Respondent seeks to justify the discrimination on the ground
that commitment under the Sex Crimes Act is triggered by a criminal
conviction; that such commitment is merely an alternative to penal
sentencing; and, consequently, that it does not require the same
procedural safeguards afforded in a civil commitment proceeding.
That argument arguably has force with respect to an initial
commitment under the Sex Crimes Act, which is imposed in lieu of
sentence, and is limited
Page 405 U. S. 511
in duration to the maximum permissible sentence. [
Footnote 7] The argument can carry little
weight, however, with respect to the subsequent renewal
proceedings, which result in five-year commitment orders based on
new findings of fact, and are in no way limited by the nature of
the defendant's crime or the maximum sentence authorized for that
crime. The renewal orders bear substantial resemblance to the
post-sentence commitment that was at issue in
Baxstrom.
Moreover, the Wisconsin Supreme Court has expressly held that even
the initial commitment under the Sex Crimes Act is not simply a
sentencing alternative, but rather an independent commitment for
treatment, comparable to commitment under the Mental Health Act.

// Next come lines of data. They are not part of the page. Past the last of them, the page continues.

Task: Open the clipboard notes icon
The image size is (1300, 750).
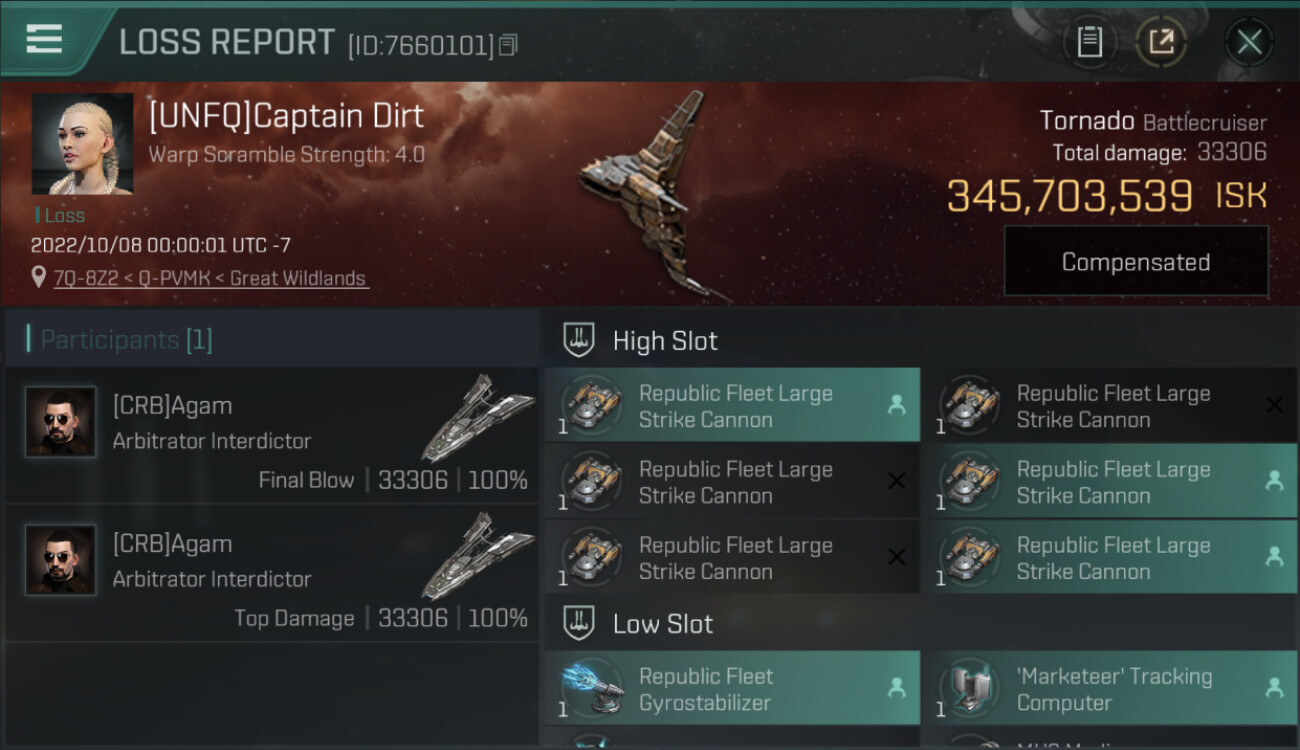Action: tap(1089, 42)
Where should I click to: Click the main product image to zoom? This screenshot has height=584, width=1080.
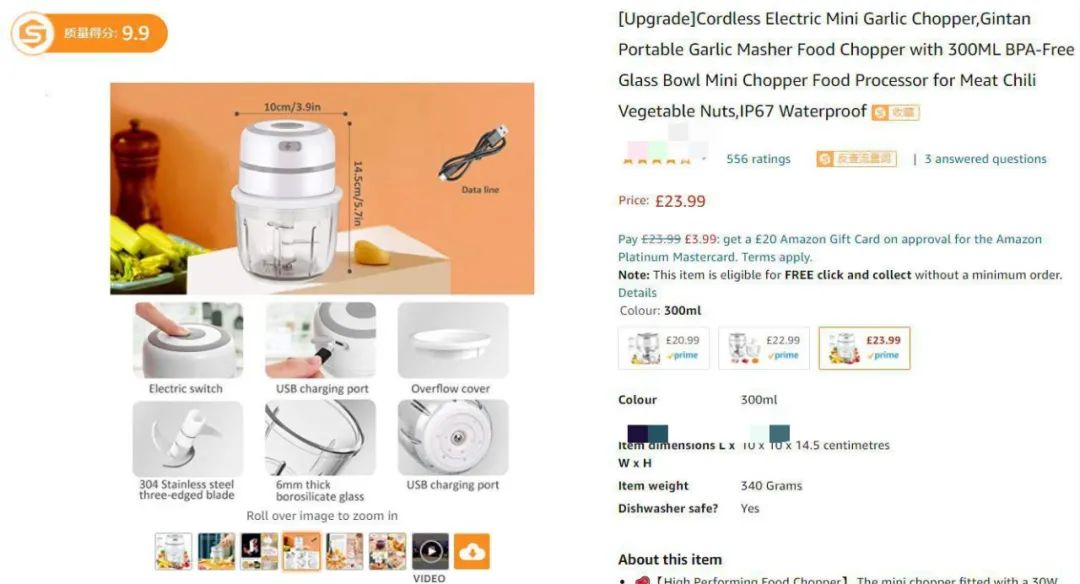(x=322, y=189)
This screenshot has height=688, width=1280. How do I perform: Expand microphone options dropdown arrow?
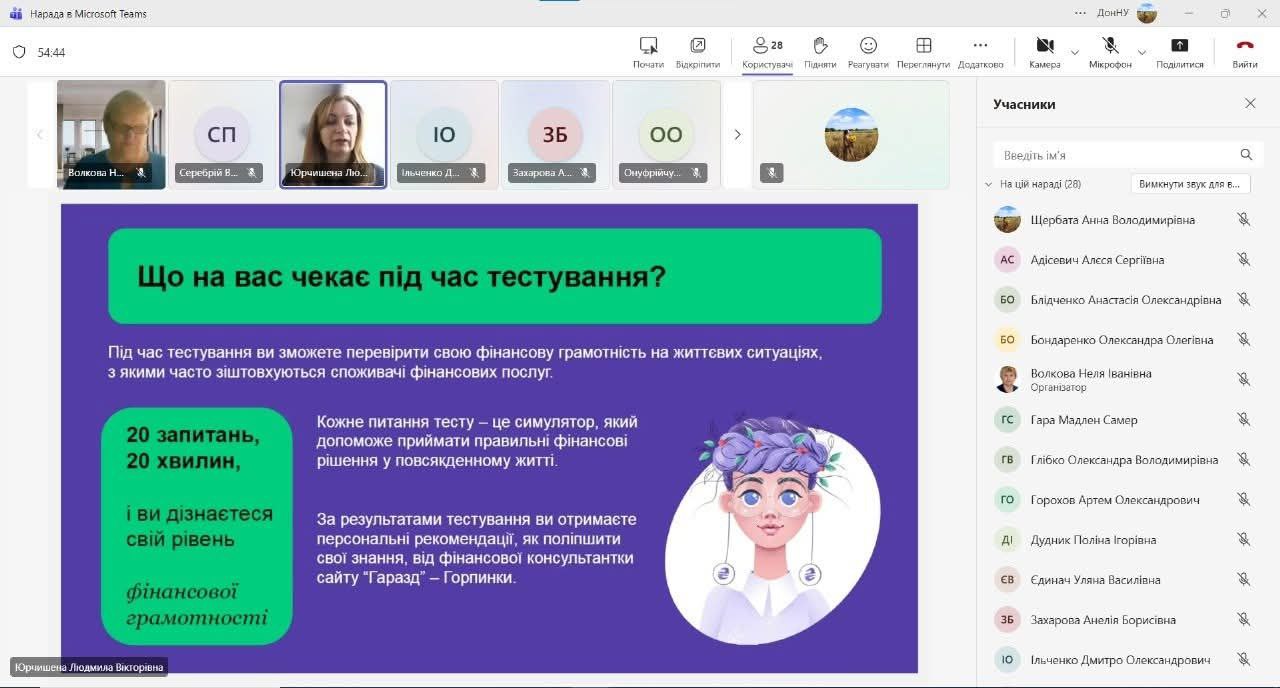(x=1142, y=52)
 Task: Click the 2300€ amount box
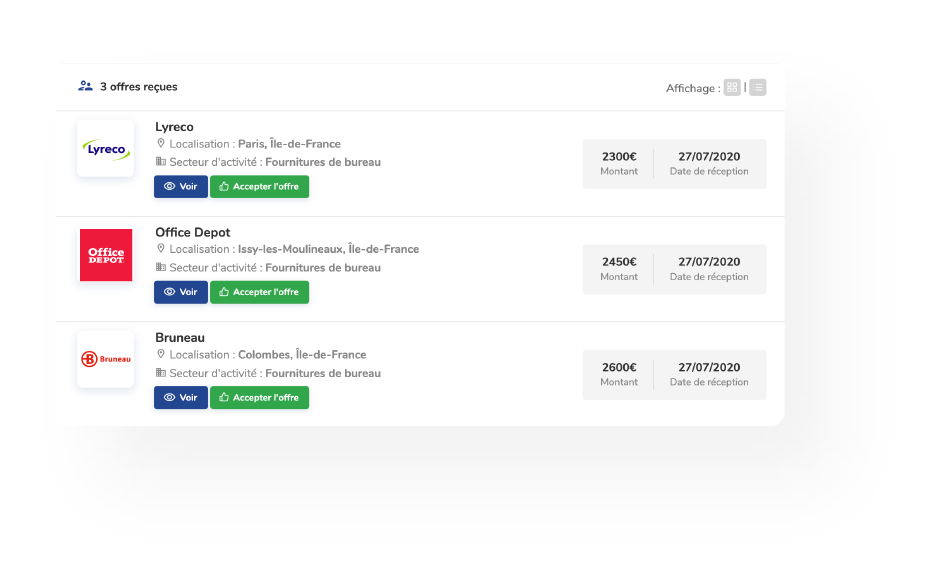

The Wisconsin court held, anticipating this Court's decision in
Specht v. Patterson, 386 U. S. 605
(1967), that a hearing was required even for the initial commitment
under the Sex Crimes Act.
Huebner v. State, 33 Wis.2d 505,
521-530, 147 N.W.2d 646, 654-658 (1967). While the
Huebner
decision was grounded in considerations of procedural due process,
the Wisconsin court also noted carefully the relevance of
Baxstrom and the Equal Protection Clause to its decision.
[
Footnote 8]
Page 405 U. S. 512
An alternative justification for the discrimination might be
sought in some special characteristic of sex offenders, which may
render a jury determination uniquely inappropriate or unnecessary.
It appears, however, that the Mental Health Act and the Sex Crimes
Act are not mutually exclusive; that "aberrations" warranting
commitment under the latter might also amount to "mental illness"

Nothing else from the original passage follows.